Experimente adiar o contacto com o telemóvel pelo menos durante os primeiros vinte ou trinta minutos. Use um despertador analógico para não precisar de pegar no aparelho ao acordar. Este simples gesto devolve-nos a sensação de que o dia nos pertence, ainda que por pouco tempo.

Construa âncoras, não horários rígidos

Horários demasiado rígidos tornam-se frágeis. Basta um atraso para que toda a sequência colapse e surja a tentação de desistir. Em vez de prender cada ação a um minuto exato, é mais robusto encadear hábitos uns nos outros. Depois de escovar os dentes, bebe-se água. Depois de beber água, faz-se um breve alongamento. Cada hábito serve de gatilho para o seguinte.

Estas correntes de hábitos sobrevivem melhor às variações do dia a dia, porque não dependem de o relógio marcar uma hora precisa, mas sim de uma sequência natural de gestos.

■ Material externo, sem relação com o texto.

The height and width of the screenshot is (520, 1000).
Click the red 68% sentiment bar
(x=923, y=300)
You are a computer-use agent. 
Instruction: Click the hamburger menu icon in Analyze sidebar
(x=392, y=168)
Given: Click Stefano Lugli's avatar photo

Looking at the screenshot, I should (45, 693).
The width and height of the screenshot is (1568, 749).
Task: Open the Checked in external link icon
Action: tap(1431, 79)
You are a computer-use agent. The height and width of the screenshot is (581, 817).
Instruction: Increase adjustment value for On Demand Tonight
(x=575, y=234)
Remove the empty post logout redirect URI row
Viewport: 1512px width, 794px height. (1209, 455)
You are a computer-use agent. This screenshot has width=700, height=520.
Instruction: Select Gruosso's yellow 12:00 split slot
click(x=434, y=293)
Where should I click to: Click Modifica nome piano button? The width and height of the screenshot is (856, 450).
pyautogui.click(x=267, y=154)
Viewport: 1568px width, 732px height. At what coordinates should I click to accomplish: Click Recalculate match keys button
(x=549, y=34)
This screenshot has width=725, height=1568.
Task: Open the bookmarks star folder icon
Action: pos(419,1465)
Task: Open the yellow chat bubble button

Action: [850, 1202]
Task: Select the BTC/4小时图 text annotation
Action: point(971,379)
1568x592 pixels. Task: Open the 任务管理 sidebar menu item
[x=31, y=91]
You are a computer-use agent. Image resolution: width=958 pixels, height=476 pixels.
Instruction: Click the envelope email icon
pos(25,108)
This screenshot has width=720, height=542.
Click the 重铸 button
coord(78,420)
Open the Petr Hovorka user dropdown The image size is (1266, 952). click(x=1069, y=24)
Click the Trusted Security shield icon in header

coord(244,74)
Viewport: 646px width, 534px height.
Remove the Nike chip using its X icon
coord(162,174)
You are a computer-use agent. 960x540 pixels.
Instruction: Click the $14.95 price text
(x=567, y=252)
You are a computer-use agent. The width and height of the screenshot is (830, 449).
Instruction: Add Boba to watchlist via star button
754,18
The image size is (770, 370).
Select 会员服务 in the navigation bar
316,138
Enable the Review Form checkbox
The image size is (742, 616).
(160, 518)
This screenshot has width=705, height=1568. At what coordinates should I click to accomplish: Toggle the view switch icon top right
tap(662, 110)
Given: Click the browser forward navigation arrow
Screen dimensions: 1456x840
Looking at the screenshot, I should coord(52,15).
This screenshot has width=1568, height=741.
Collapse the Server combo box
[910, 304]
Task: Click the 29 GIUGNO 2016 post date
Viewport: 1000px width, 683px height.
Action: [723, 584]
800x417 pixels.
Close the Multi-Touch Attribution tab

Aceite que vai falhar e planeie o regresso

Vai haver dias em que nada corre como previsto. Faz parte. A diferença entre quem mantém uma rotina durante anos e quem desiste ao fim de um mês não está em nunca falhar, está na rapidez com que regressa. A regra de nunca falhar duas vezes seguidas é uma das mais úteis que existem: um dia perdido é um acidente, dois dias perdidos é o início de um novo padrão.

Quando falhar, evite a autocrítica destrutiva. Não há nenhum mérito moral em sentir-se culpado. Limite-se a retomar a versão mínima no dia seguinte e siga em frente.

Avalie e ajuste a cada estação

Uma rotina não é um monumento, é um organismo vivo. O que funciona no verão pode ser impraticável no inverno, quando amanhece tarde e o frio convida a ficar na cama. O que serve numa fase calma do trabalho pode não servir num período de grande pressão. Reserve uns minutos, de vez em quando, para perguntar se a rotina continua a servir a vida que realmente leva, ou se está apenas a tentar encaixar a sua vida numa rotina herdada de outra pessoa.

No fundo, a melhor rotina matinal é aquela em que quase deixamos de pensar, porque já se tornou parte de quem somos. Constrói-se devagar, com versões mínimas, âncoras e perdão. E é precisamente por ser modesta que se torna inabalável.